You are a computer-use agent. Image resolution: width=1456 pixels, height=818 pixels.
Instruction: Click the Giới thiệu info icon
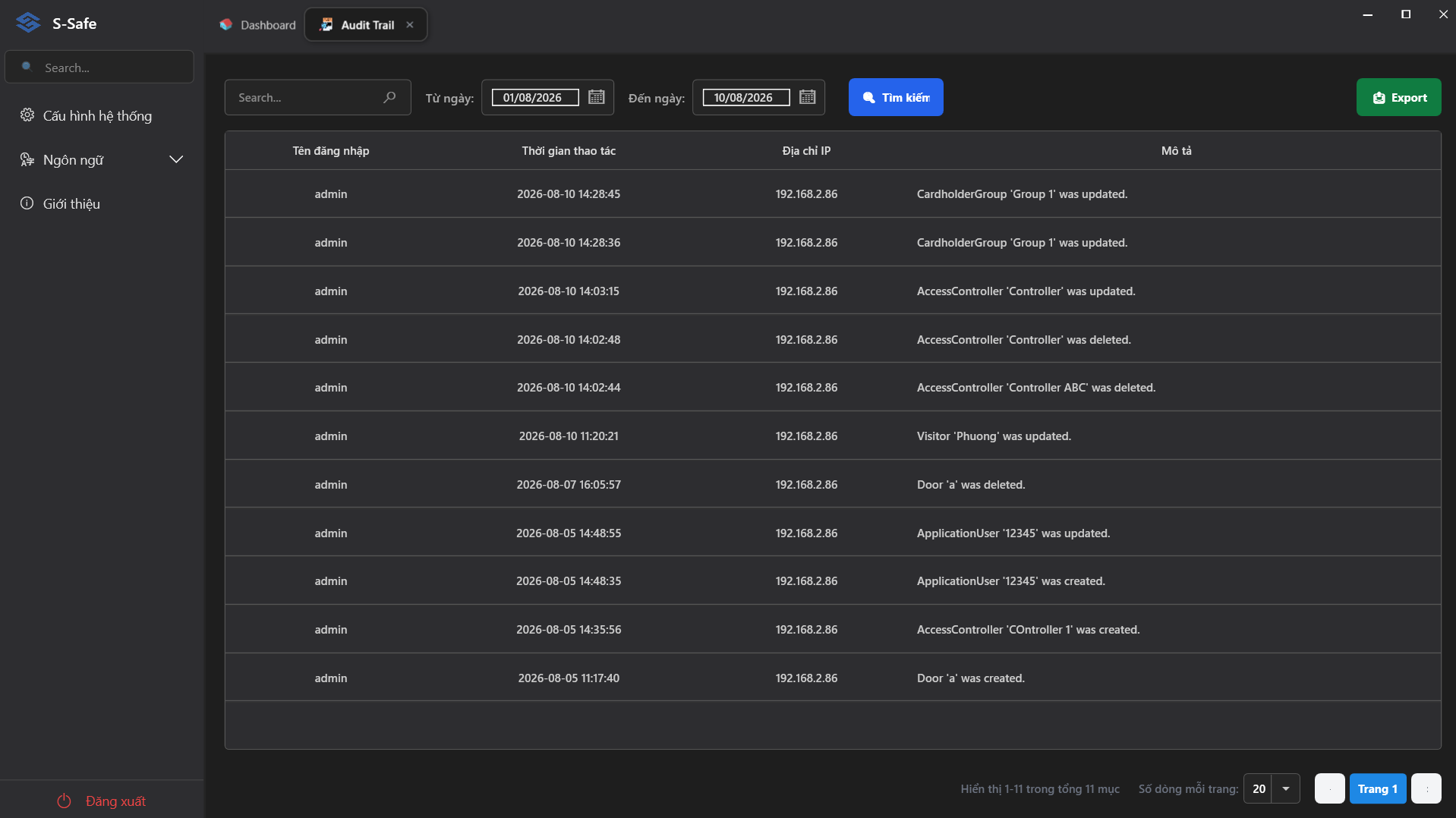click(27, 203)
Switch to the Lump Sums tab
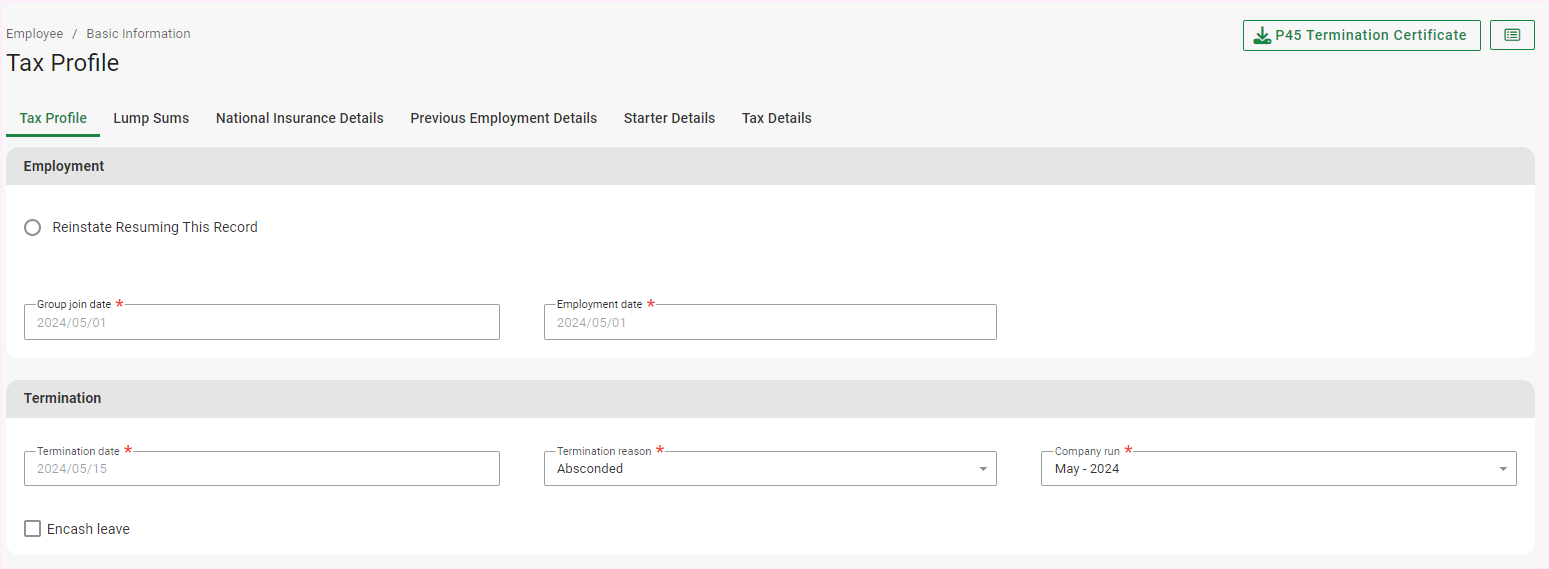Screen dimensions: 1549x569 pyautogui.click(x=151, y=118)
★ ★ ★ ★
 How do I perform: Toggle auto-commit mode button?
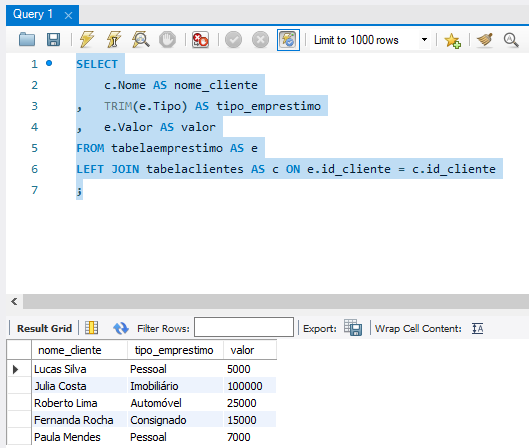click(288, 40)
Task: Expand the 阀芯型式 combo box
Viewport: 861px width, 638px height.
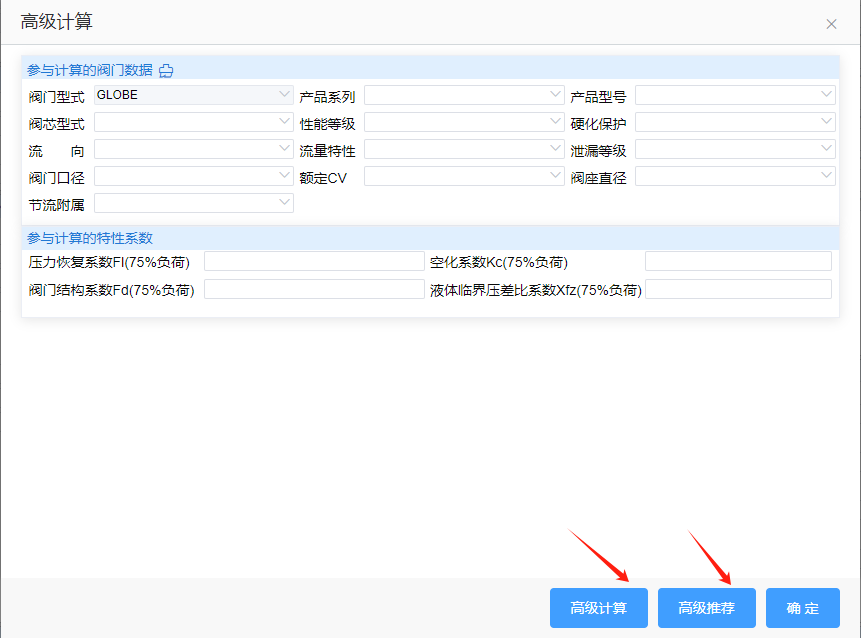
★ ★ ★ ★
TASK PROMPT:
Copy, from the data above, every line where the word "height" appears.

ANSWER TO THIS EXERCISE:
You are a computer-use agent. Image resolution: width=1456 pixels, height=818 pixels.
Viewport: 861px width, 638px height.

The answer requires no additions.